# Working Student Position?



## wordstoasong (Jul 8, 2008)

I have a question: Anyone ever do a working student live-in job before?

There is a postion I'm looking into that I found on HorseJobs.ca working with at Sandridge Stables. Basic grooming, riding, barn chores and maintance. It sounds super good. I wont get paid but I will be working with a top trainer/rider. Working with horses is something I would love to do. I will also get to be able to board 1 horse there. So Murray can come with me. I'm wondering if this is really worth it.


----------



## PaintsPwn (Dec 29, 2009)

It depends on the people running it, just expect to be treated like a slave, overworked and underpaid, and you'll be fine.

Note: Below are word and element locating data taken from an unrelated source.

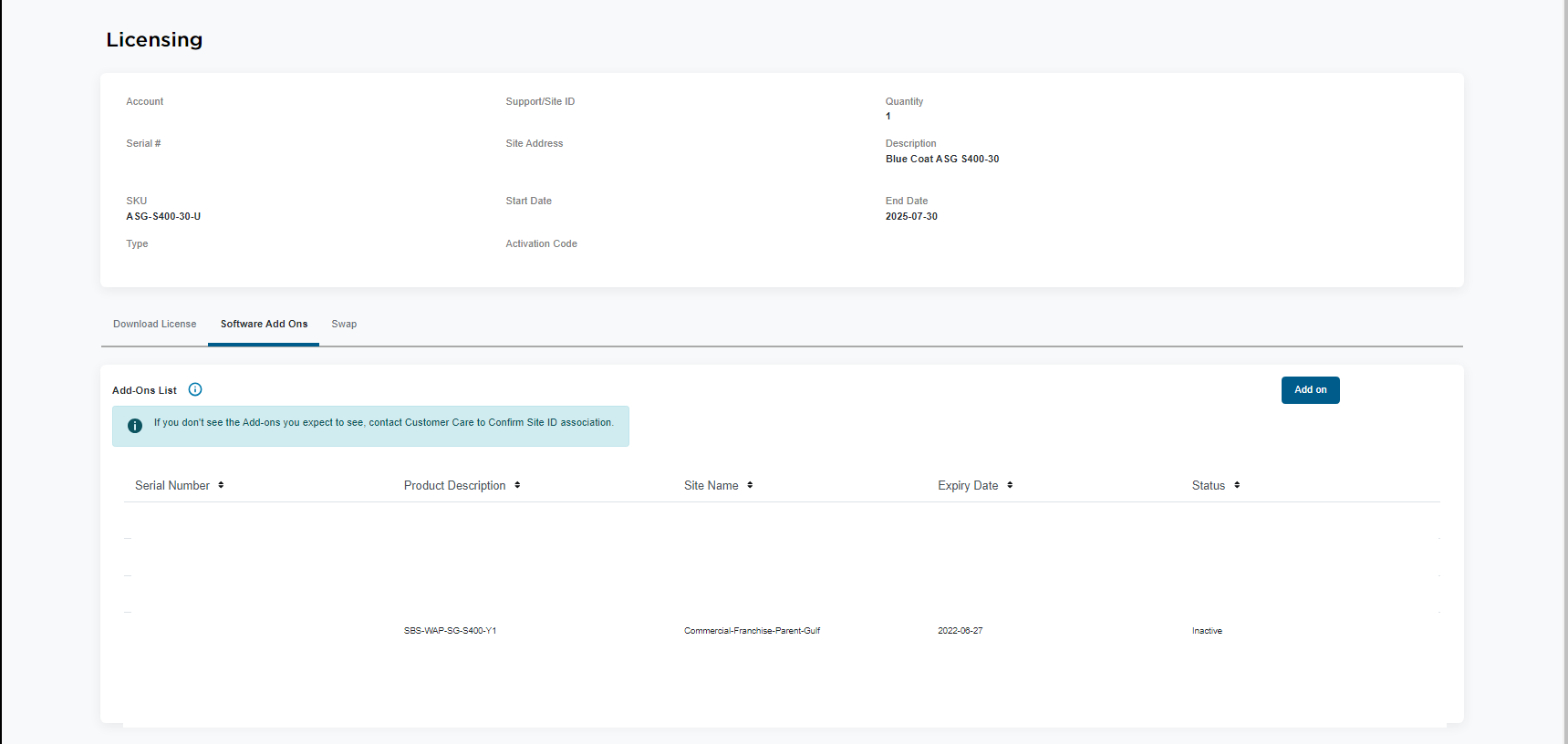Viewport: 1568px width, 744px height.
Task: Click the Product Description sort arrows
Action: [x=517, y=485]
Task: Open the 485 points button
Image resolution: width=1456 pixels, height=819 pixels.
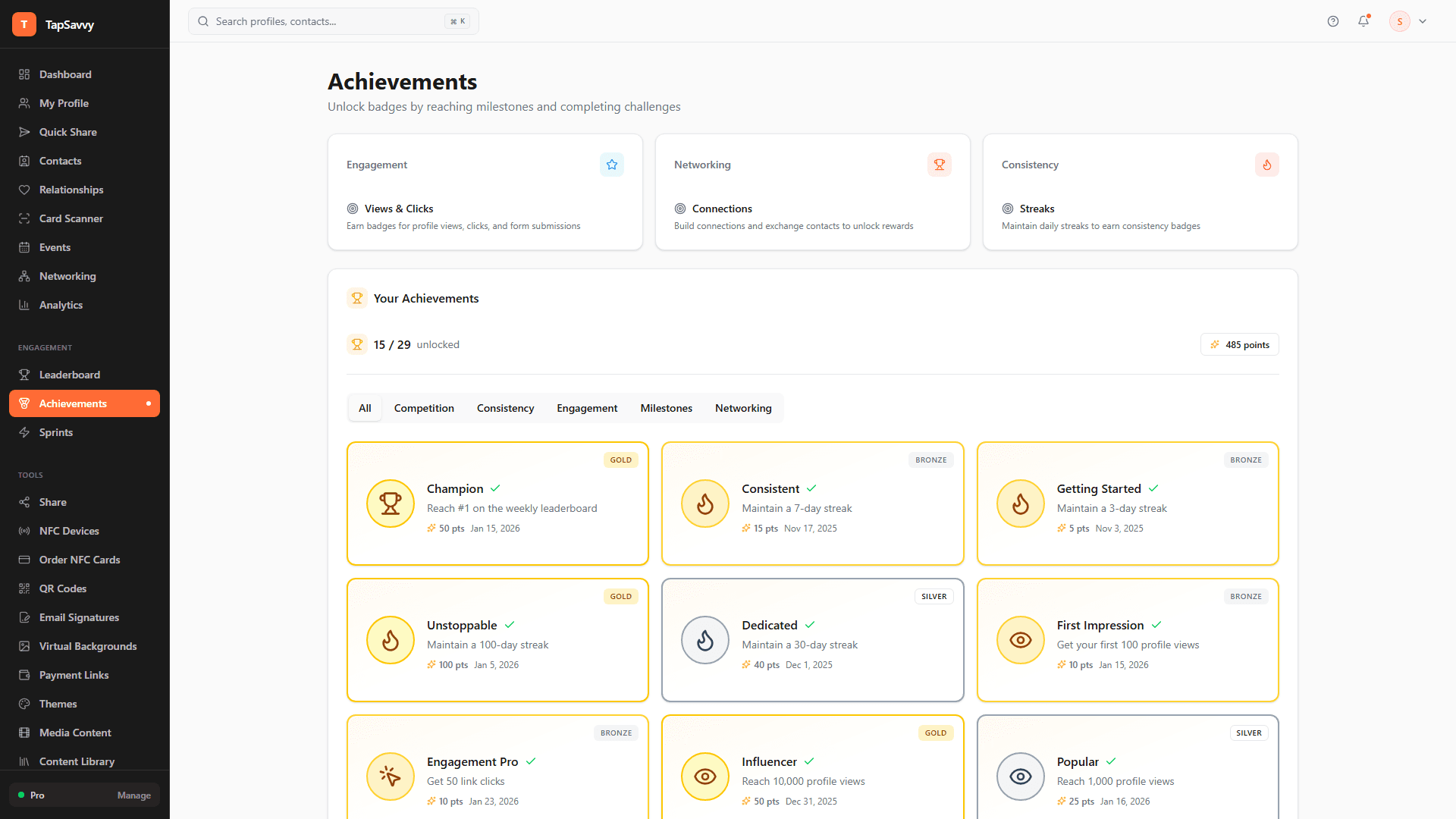Action: 1239,344
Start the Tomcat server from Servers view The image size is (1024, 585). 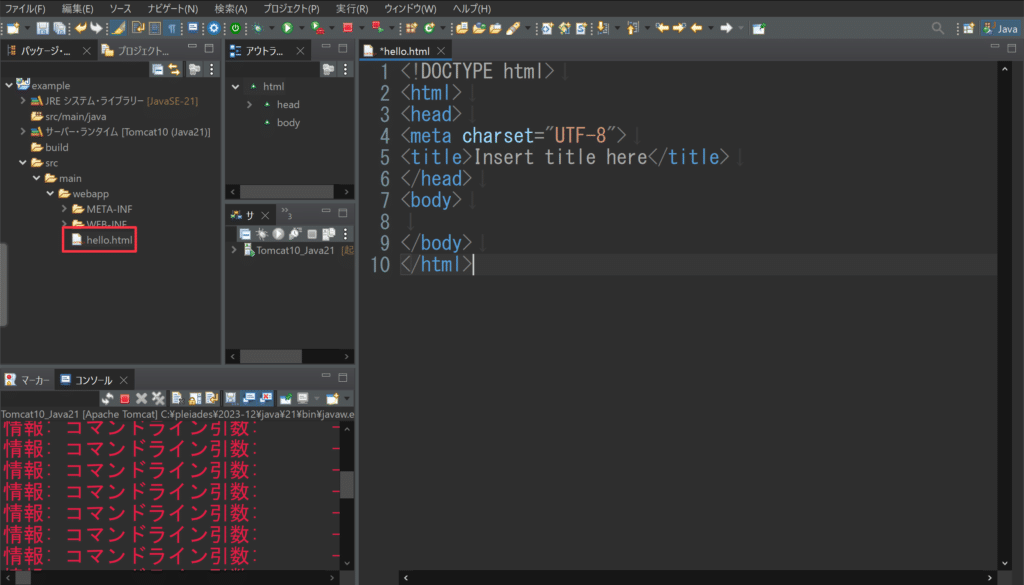click(x=279, y=233)
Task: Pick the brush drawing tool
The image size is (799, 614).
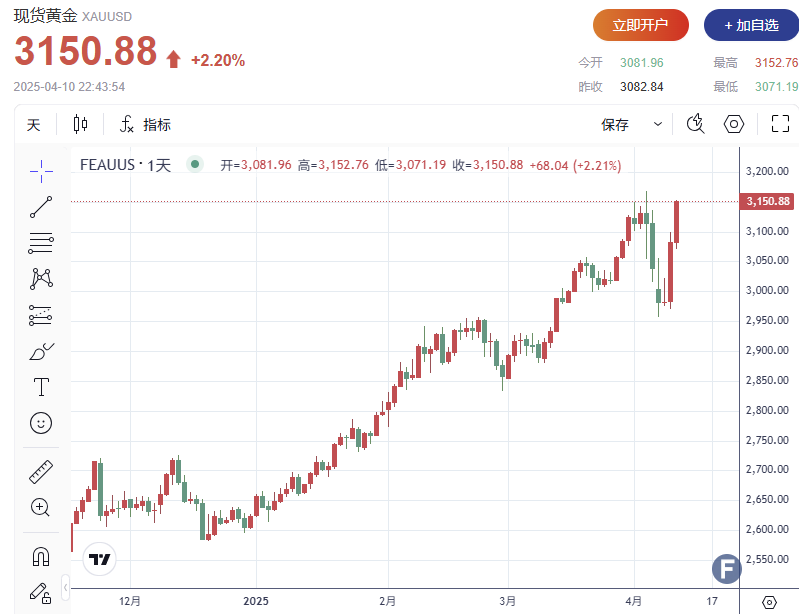Action: [41, 352]
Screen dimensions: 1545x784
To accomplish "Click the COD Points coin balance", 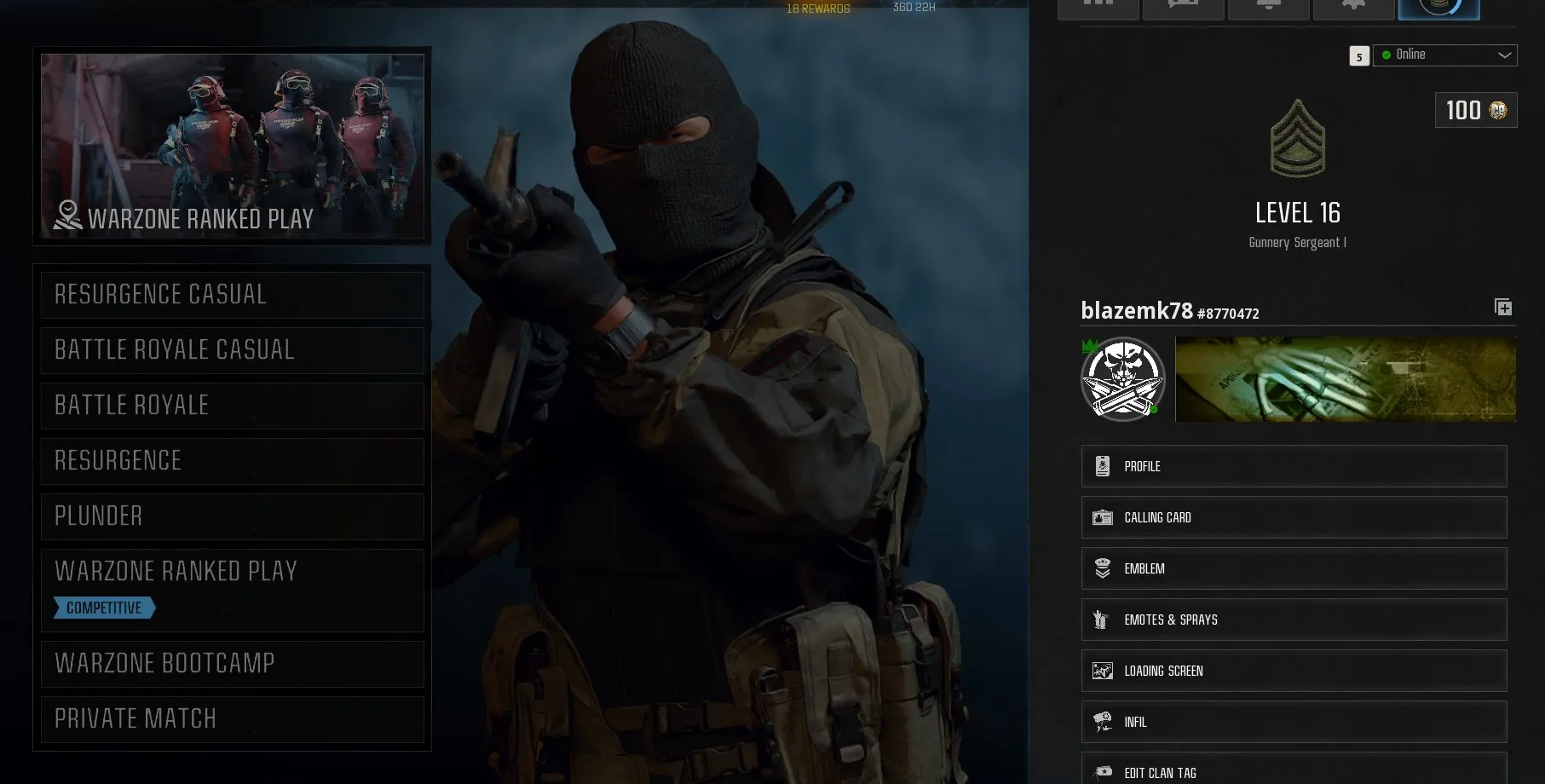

I went to one if Florida. It was a bust. I went to one in Wisconsin, and it was a lot of fun! Except for having to climb four stories of stairs four times per day.. That was the only epic fail part of it.


----------



## smartchic (Jan 27, 2010)

I have worked for many different top trainers. After completing my associates degree in horse training and stable management i took and internship/student position with John Dean. John paid me $100/wk. Some pay, some don't. It depends on your needs and expierience. If you are serious about starting a career with horses, you need to start at the bottom. I have mucked my fair share of horse stalls and was the go getter. I worked my way up to a job with a trainer that paid me $2100/month. It is a hard life style and dedication is your unlitimate priority. If not, your wasting your time, because there are plenty of other people out there that are competing for the same position. You will work 6 days a week, 10-12 hours a day(depending on the type of trainer,operation) The horse industry is in constant struggle...but is also very rewarding in many areas. If your not getting paid, make sure they spend some amount of time teaching you something in return...thats the only way its worth it. Take something with you....not just the expierience...knowledge to get you further.


----------



## Beau Baby (Oct 28, 2008)

I ride at Sandridge Stables and yes it is worth it. I've been there for about 2 years and though I'm not a working student and just a student I have loved the experiance. I have become friends with 2-3 of the working students and they'd probably tell you it is worth it. Tricia can be a hard *** but you learn so much from her and she can definitely be fun and helpful. Plus the horses at Sandridge are fun to work with.


----------